One attendee noted, “As I think we all know, many of these patients who have recurrent side-wall disease from gynecologic cancers have a loop of bowel that’s sitting immediately adjacent to the potential target. And we have always felt that you needed to adjust the dose per fraction depending on that in patients with recurrent disease who have been previously irradiated. How do you select your patients for these 8-Gy-fraction treatments?”
“Patient selection is mostly based on target volume and the number of sites that are going to be treated during the course of therapy. … We find that the 8-Gy dose is extremely well tolerated,” he noted.

The team is currently performing analyses to determine maximum tissue tolerances and optimally guide patient selection.

Another attendee had a similar question, asking whether any of the lesions treated were located in a previously irradiated field.

“More than 60% of those patients had received prior radiation therapy. Almost all the cervical cancer patients in the trial, as well as the majority of those patients with endometrial cancer, had received prior radiation therapy,” Dr.

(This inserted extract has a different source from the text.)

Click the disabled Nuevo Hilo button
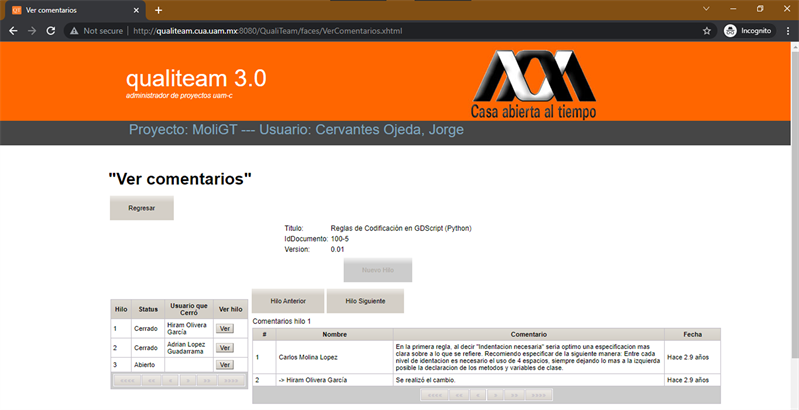This screenshot has height=410, width=799. coord(377,270)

Kunos replied. “The prior radiation therapy is not a barrier for delivering this form of treatment at these doses. Our toxicity rates are extraordinarily low, even in the cases with the prior radiation, so with selection of the patient who has a relatively good performing health status, as well as considering the time of when the previous radiation therapy dose was delivered, I think you can adequately select patients for this type of therapy.”

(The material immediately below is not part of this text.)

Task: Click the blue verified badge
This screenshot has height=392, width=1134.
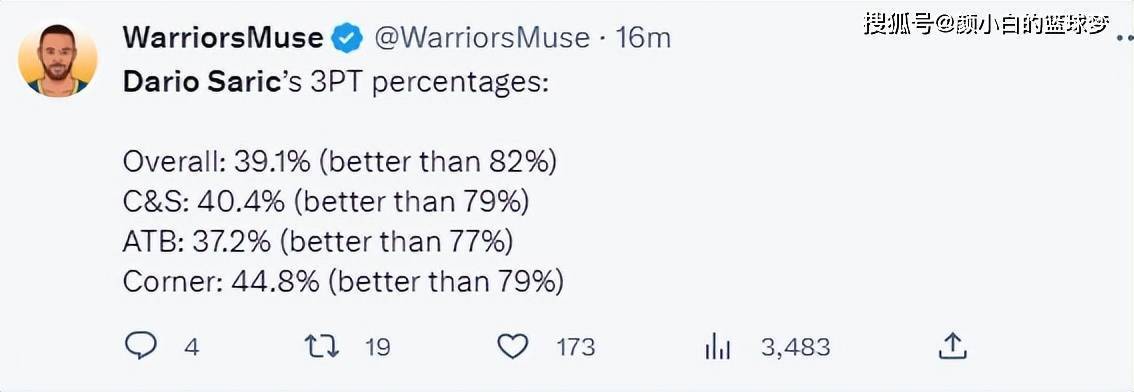Action: [x=347, y=37]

A third attendee posed bigger-picture questions: “Can you tell us a little bit about the cost-effectiveness of the Cyberknife therapy and, given that you have an ongoing phase I trial looking at this in dual-modality [treatment] with chemotherapy, what is the future of this therapeutic approach for gyn malignancies?”
“The NCI [National Cancer Institute] is interested in exploring the radiosurgery platform as a way of testing novel therapeutics as radiation sensitizers, but because the radiation therapy is so exquisitely tuned to the actual cancer target, there is an opportunity to study whether or not there are systemic effects of the novel drugs as well. So I think at some level, the future is relatively bright,” Dr. Kunos explained.
“Regarding the cost or the expense of therapy, we are condensing 5, 6, 7 weeks of radiation therapy into 3 days on the trial, so there are considerable savings in that regard to patient travel and other, social aspects of treatment in trying to get patients back and forth for several weeks of therapy in a palliative situation,” he continued. “The radiosurgery itself is expensive; that part of the cost structure will probably continue to come down in the future with the way that patients will be managed.”

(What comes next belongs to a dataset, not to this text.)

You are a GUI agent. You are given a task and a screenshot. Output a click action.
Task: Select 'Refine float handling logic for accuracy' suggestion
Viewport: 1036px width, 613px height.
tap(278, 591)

The cohort enrolled in the trial included 25 patients with ovarian cancer, 14 with endometrial cancer, 9 with cervical cancer, and 2 with vulvar cancer. All had received at least one chemotherapy or radiation therapy regimen previously.
The patients had up to four targets of disease to be treated.

They underwent implantation of gold seeds for target tracking during treatment, and co-registered computed tomography and positron emission tomography scans were used to generate the radiation therapy plan.

The patients received a total of 24 Gy of radiation delivered in three daily doses of 8 Gy each. The median duration of follow-up was 15 months.

Study results, reported at the meeting and recently published (Front. Oncol. 2012;2:181), showed that 3 months after treatment, 50% of patients had a complete response, 46% had a partial response, and 4% had stable disease, according to Dr. Kunos.

At 6 months, the rate of clinical benefit – capturing patients with a complete response, partial response, or stable disease – was 68%.

Ultimately, 62% of patients had progression in a nontargeted disease site, and 40% died from disease progression.
“Reversible fatigue lasting up to 1 week after treatment was the most noticeable toxicity,” Dr. Kunos said.

In the first 30 days after treatment, the most common adverse effects were grade 2 fatigue, seen in 16% of patients, and grade 2 nausea, seen in 8%. Only 2% of patients had grade 3 diarrhea, and only 2% had grade 4 hyperbilirubinemia.

Dr. Kunos disclosed that he had no relevant conflicts of interest.